Each line of the data should be repeated precisely.

---------- Source records

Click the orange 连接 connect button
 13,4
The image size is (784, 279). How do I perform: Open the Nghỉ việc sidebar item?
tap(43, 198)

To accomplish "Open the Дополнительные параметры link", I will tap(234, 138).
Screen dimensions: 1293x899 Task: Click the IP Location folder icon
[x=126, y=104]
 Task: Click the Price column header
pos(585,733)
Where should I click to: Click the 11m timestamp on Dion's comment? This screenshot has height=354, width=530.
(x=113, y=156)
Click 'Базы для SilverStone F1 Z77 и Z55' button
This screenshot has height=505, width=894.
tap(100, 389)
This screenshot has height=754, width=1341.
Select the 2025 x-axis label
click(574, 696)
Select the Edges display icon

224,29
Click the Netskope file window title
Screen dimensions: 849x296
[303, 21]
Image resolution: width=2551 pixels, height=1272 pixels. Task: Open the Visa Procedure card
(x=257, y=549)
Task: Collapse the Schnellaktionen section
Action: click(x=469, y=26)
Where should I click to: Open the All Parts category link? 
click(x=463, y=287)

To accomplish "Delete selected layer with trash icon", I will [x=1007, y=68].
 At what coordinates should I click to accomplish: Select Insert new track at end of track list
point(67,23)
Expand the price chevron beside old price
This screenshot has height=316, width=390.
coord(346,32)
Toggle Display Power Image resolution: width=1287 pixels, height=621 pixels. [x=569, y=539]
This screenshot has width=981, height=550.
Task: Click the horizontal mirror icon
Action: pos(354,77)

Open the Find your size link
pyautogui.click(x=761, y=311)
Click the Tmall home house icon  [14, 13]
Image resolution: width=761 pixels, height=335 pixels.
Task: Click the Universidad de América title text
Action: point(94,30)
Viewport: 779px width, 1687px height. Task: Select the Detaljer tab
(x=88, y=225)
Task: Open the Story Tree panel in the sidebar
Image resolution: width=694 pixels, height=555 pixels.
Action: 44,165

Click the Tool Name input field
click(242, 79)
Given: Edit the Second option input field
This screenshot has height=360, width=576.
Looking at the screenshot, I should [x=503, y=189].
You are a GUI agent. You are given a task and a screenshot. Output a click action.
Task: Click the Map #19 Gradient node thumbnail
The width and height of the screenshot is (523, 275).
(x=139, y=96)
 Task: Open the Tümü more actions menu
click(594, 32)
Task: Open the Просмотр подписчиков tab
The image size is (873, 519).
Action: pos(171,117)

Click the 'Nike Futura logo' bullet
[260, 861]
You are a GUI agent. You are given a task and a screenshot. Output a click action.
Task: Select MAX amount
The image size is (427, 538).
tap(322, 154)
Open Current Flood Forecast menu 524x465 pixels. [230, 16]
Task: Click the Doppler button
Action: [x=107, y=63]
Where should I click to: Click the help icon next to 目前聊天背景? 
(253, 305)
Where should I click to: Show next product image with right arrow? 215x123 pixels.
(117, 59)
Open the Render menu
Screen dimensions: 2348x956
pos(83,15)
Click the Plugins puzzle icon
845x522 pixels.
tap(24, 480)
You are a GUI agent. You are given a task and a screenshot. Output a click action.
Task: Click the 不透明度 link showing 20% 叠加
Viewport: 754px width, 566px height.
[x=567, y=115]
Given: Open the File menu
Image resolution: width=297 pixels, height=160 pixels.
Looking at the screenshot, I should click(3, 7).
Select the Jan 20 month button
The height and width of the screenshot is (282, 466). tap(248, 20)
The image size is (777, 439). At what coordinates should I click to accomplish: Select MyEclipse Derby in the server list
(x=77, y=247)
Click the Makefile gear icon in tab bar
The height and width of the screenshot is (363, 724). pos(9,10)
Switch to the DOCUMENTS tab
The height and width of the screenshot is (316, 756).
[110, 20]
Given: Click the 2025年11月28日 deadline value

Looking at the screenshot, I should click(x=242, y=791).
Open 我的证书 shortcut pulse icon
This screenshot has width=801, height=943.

--------------------

Task answer ->
Click the orange 连接 connect button
 13,4
The image size is (784, 279). How do I perform: Open the Nghỉ việc sidebar item?
tap(43, 198)

To accomplish "Open the Дополнительные параметры link", I will tap(234, 138).
Screen dimensions: 1293x899 Task: Click the IP Location folder icon
[x=126, y=104]
 Task: Click the Price column header
pos(585,733)
Where should I click to: Click the 11m timestamp on Dion's comment? This screenshot has height=354, width=530.
(x=113, y=156)
Click 'Базы для SilverStone F1 Z77 и Z55' button
This screenshot has height=505, width=894.
tap(100, 389)
This screenshot has height=754, width=1341.
Select the 2025 x-axis label
click(574, 696)
Select the Edges display icon

224,29
Click the Netskope file window title
Screen dimensions: 849x296
[303, 21]
Image resolution: width=2551 pixels, height=1272 pixels. Task: Open the Visa Procedure card
(x=257, y=549)
Task: Collapse the Schnellaktionen section
Action: click(x=469, y=26)
Where should I click to: Open the All Parts category link? 
click(x=463, y=287)

To accomplish "Delete selected layer with trash icon", I will [x=1007, y=68].
 At what coordinates should I click to accomplish: Select Insert new track at end of track list
point(67,23)
Expand the price chevron beside old price
This screenshot has height=316, width=390.
coord(346,32)
Toggle Display Power Image resolution: width=1287 pixels, height=621 pixels. [x=569, y=539]
This screenshot has width=981, height=550.
Task: Click the horizontal mirror icon
Action: pos(354,77)

Open the Find your size link
pyautogui.click(x=761, y=311)
Click the Tmall home house icon  [14, 13]
Image resolution: width=761 pixels, height=335 pixels.
Task: Click the Universidad de América title text
Action: point(94,30)
Viewport: 779px width, 1687px height. Task: Select the Detaljer tab
(x=88, y=225)
Task: Open the Story Tree panel in the sidebar
Image resolution: width=694 pixels, height=555 pixels.
Action: 44,165

Click the Tool Name input field
click(242, 79)
Given: Edit the Second option input field
This screenshot has height=360, width=576.
Looking at the screenshot, I should [x=503, y=189].
You are a GUI agent. You are given a task and a screenshot. Output a click action.
Task: Click the Map #19 Gradient node thumbnail
The width and height of the screenshot is (523, 275).
(x=139, y=96)
 Task: Open the Tümü more actions menu
click(594, 32)
Task: Open the Просмотр подписчиков tab
The image size is (873, 519).
Action: pos(171,117)

Click the 'Nike Futura logo' bullet
[260, 861]
You are a GUI agent. You are given a task and a screenshot. Output a click action.
Task: Select MAX amount
The image size is (427, 538).
tap(322, 154)
Open Current Flood Forecast menu 524x465 pixels. [230, 16]
Task: Click the Doppler button
Action: [x=107, y=63]
Where should I click to: Click the help icon next to 目前聊天背景? 
(253, 305)
Where should I click to: Show next product image with right arrow? 215x123 pixels.
(117, 59)
Open the Render menu
Screen dimensions: 2348x956
pos(83,15)
Click the Plugins puzzle icon
845x522 pixels.
tap(24, 480)
You are a GUI agent. You are given a task and a screenshot. Output a click action.
Task: Click the 不透明度 link showing 20% 叠加
Viewport: 754px width, 566px height.
[x=567, y=115]
Given: Open the File menu
Image resolution: width=297 pixels, height=160 pixels.
Looking at the screenshot, I should click(3, 7).
Select the Jan 20 month button
The height and width of the screenshot is (282, 466). tap(248, 20)
The image size is (777, 439). At what coordinates should I click to accomplish: Select MyEclipse Derby in the server list
(x=77, y=247)
Click the Makefile gear icon in tab bar
The height and width of the screenshot is (363, 724). pos(9,10)
Switch to the DOCUMENTS tab
The height and width of the screenshot is (316, 756).
[110, 20]
Given: Click the 2025年11月28日 deadline value

Looking at the screenshot, I should click(x=242, y=791).
Open 我的证书 shortcut pulse icon
This screenshot has width=801, height=943.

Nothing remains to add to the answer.